BEGIN Material for this task

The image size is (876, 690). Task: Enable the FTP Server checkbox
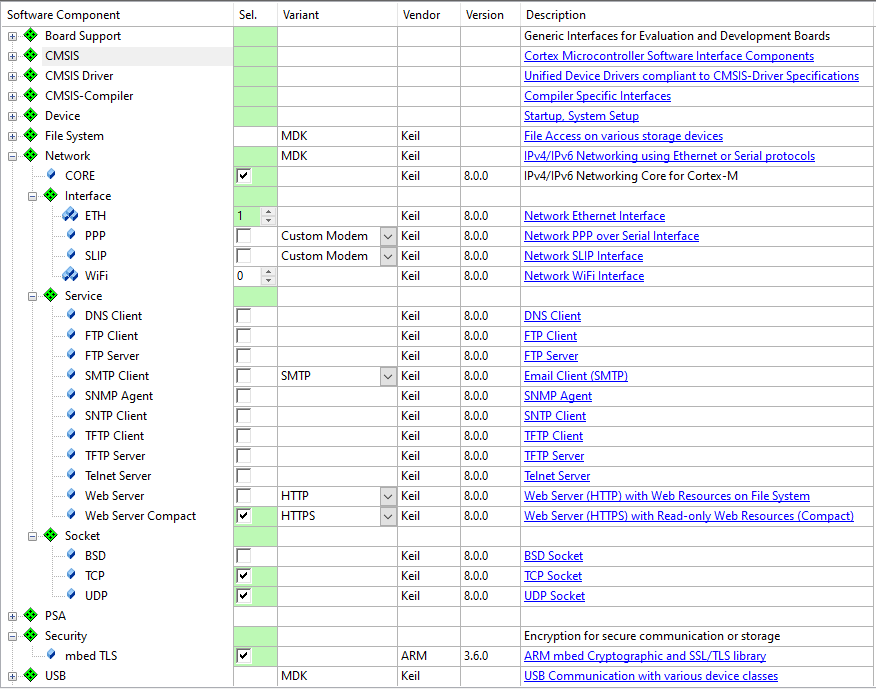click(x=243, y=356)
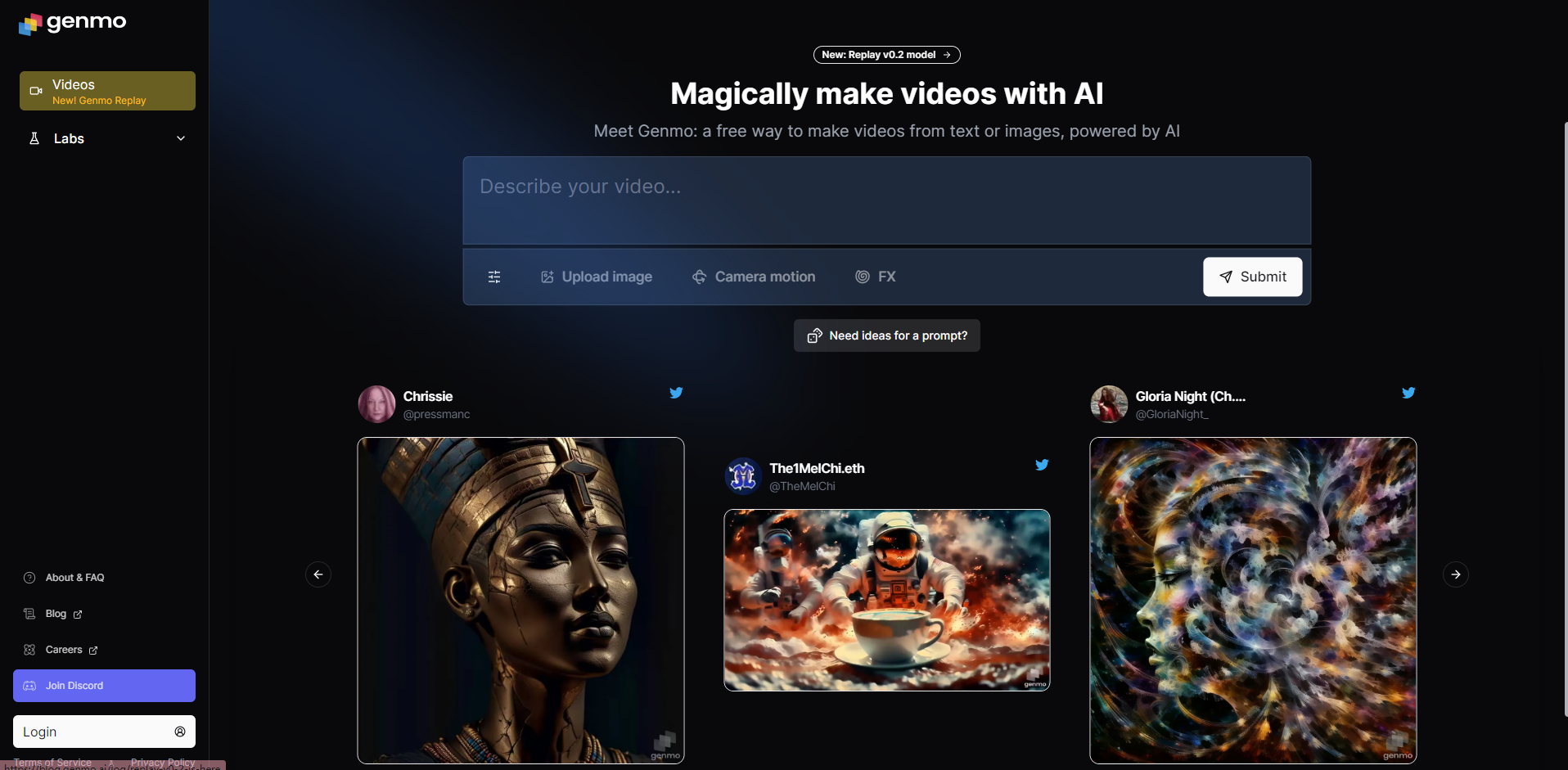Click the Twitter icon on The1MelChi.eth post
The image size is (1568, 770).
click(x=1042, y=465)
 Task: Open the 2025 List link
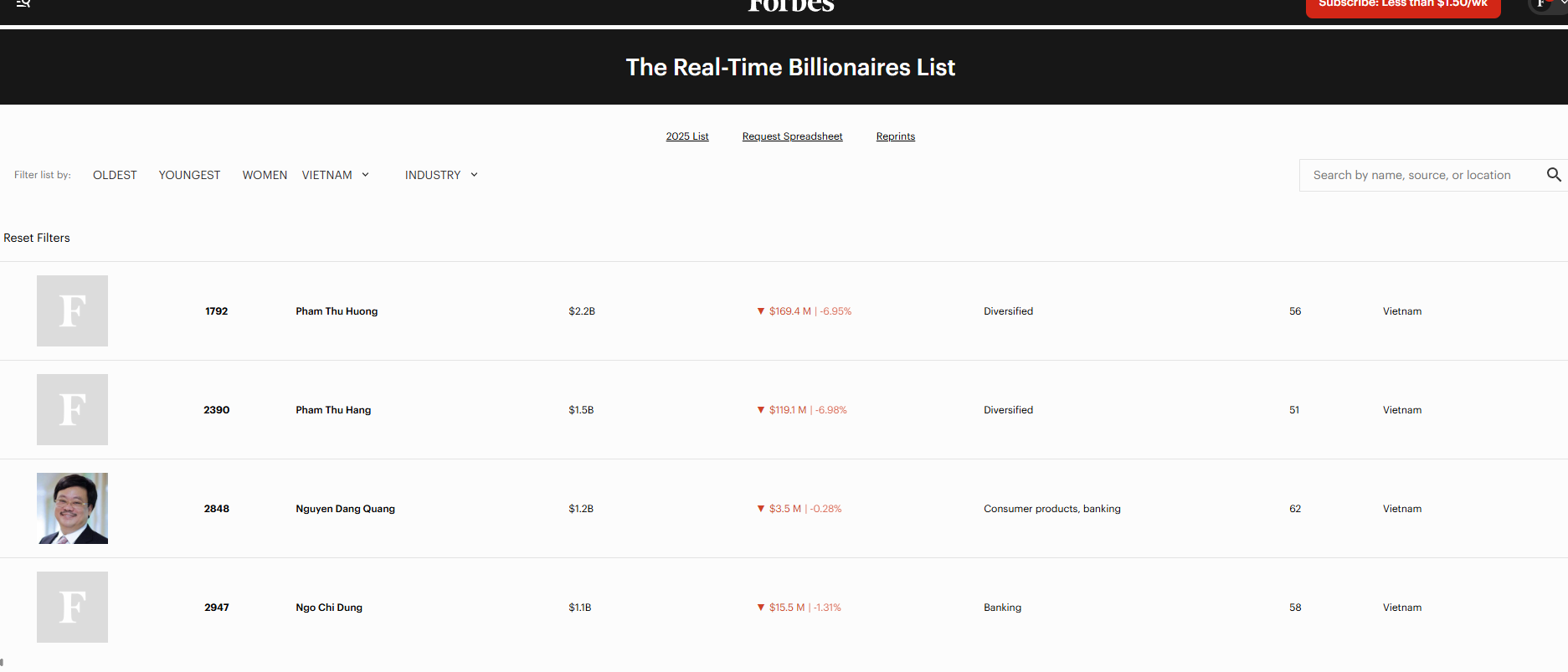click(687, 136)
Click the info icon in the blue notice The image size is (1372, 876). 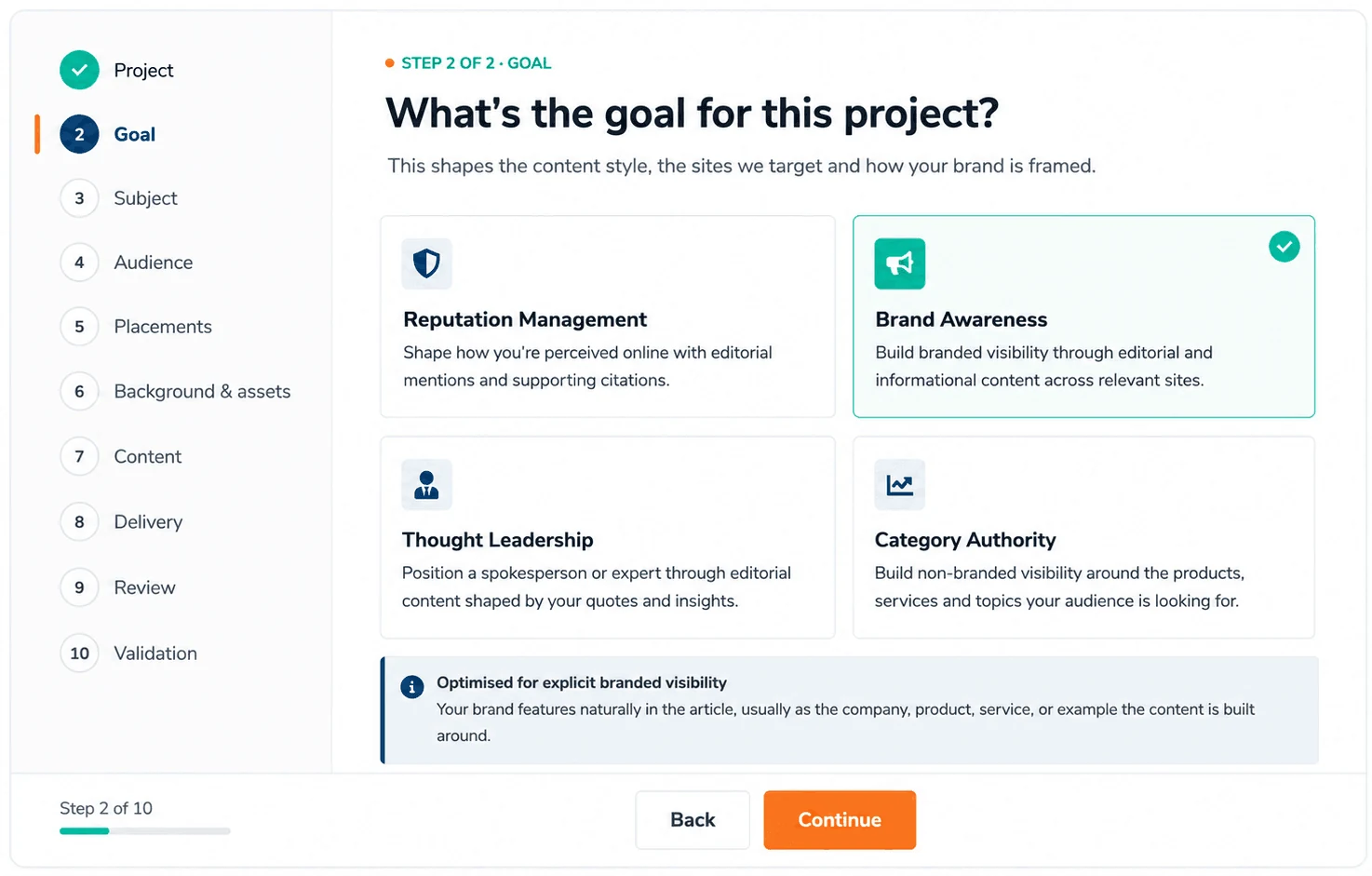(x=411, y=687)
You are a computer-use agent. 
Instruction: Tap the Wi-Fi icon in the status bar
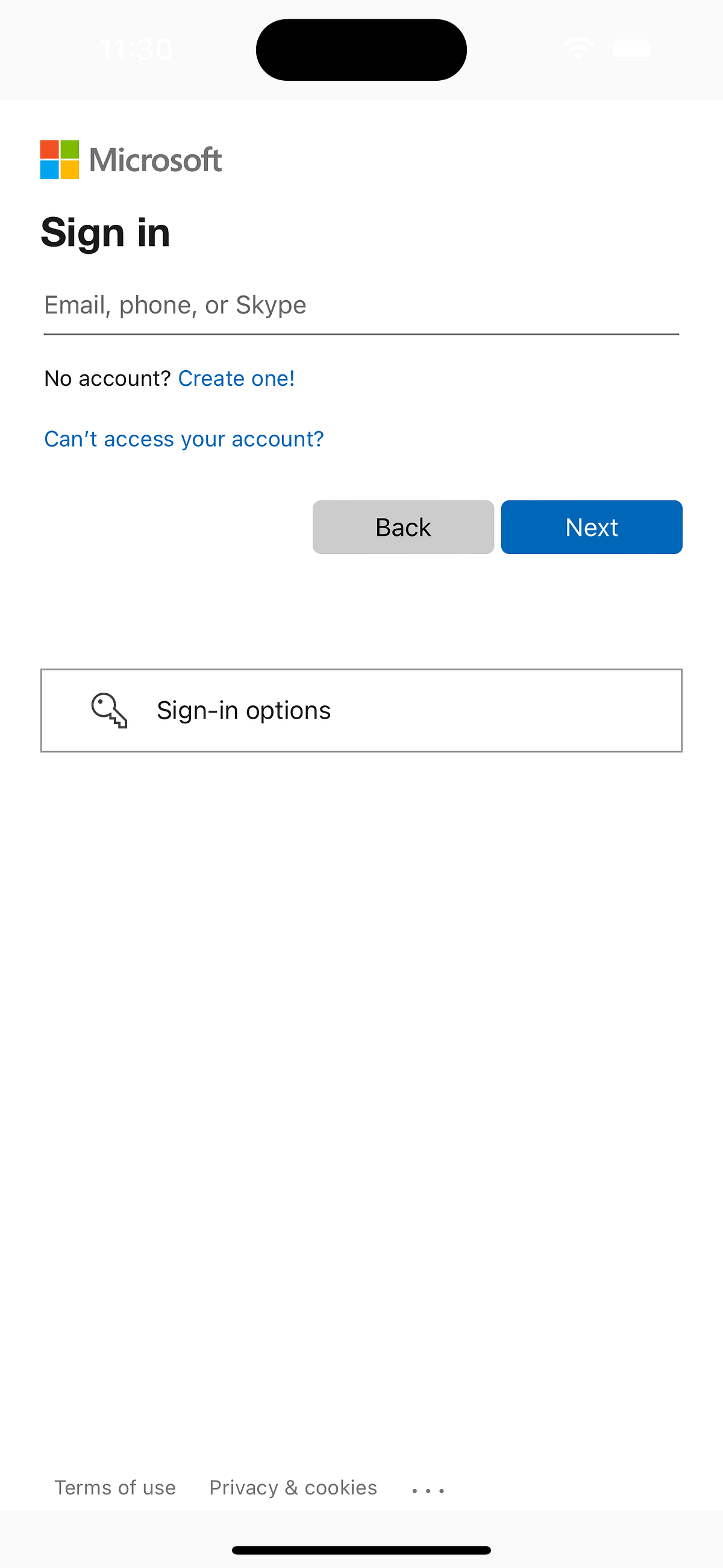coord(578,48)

END Material for this task

Exercise details => Write out exactly the lines from the one containing "You are a computer-use agent." to the last line of the records above, both included, and leave out any pictures.

Answer below =>
You are a computer-use agent. 
Instruction: Tap the Wi-Fi icon in the status bar
coord(578,48)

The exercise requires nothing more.